HiCPlus has been used as described in Zhang et al. (2018). We modified the original code in order to apply the algorithm to the whole contact map whereas it was originally developed to enhance short-range contacts only. The version of the code we used is available at https://github.com/jbmorlot/HiCPlus/.

2.6 Downsampling

In order to quantify the efficiency of our algorithm, we tested whether it is capable of inferring the full information available in a deeply-sequenced contact map, from a map with less contacts. To implement this test, we sampled the raw contact map using a binomial probability. For every couple of bins i and j, the number of contacts M_ij between these two genomic regions in the raw map is replaced with a random number generated from a binomial distribution of parameters M_ij and k. We successively used three different values of k: 0.1, 0.01 and 0.001, corresponding respectively to downsampling the raw map to 10, 1 and 0.1% of the contacts. This parameter k, controlling the percentage of contacts retained, is henceforth termed the downsampling ratio.

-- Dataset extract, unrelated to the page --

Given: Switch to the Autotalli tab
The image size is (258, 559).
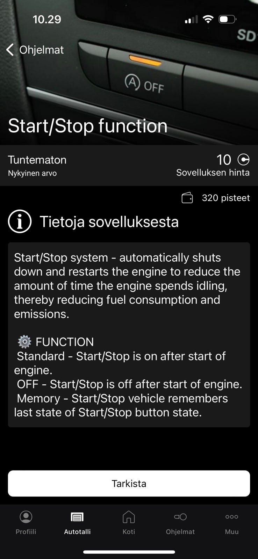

To validate our downsampling method, we used raw reads from ESCs replicate 4. We use two different downsampling procedures: either by using the read sampling programme seqtk (Li, 2018) before running the mapping procedure, or directly on the contact counts obtained after mapping as described above (Supplementary Fig. S2). Resulting contact maps were compared with the original map using both eigenvector similarity (see below compartment determination) and Spearman rank correlation (Supplementary Fig. S3A and B). We also confirmed that the slope of the contact probability curve P(s) is sensitive neither to the downsampling strategy nor to the downsampling ratio, which only affects the level of its fluctuations at large genomic distance (Supplementary Fig. S3C and D).

2.7 Compartments and TADs

Compartments were obtained as in Lieberman-Aiden et al. (2010). First, SCN-normalized contact maps were transformed component-wise to their observed/expected ratio, i.e. each component is divided by the average over the diagonal line to which it belongs. Correlation maps were obtained by computing the correlation between the lines of these transformed matrices, namely the (i, j) component of the correlation map is defined as the correlation between lines i and j. The sign of the components of the first eigenvector of the correlation map was used to infer two compartments, one comprising the bins for which the eigenvector components were positive, the other the bins for which the components were negative. Which one is the A compartment (active compartment) was settled by computing the gene density in each compartment and assigning the label A to the highest-density compartment, the other one being the inactive B compartment.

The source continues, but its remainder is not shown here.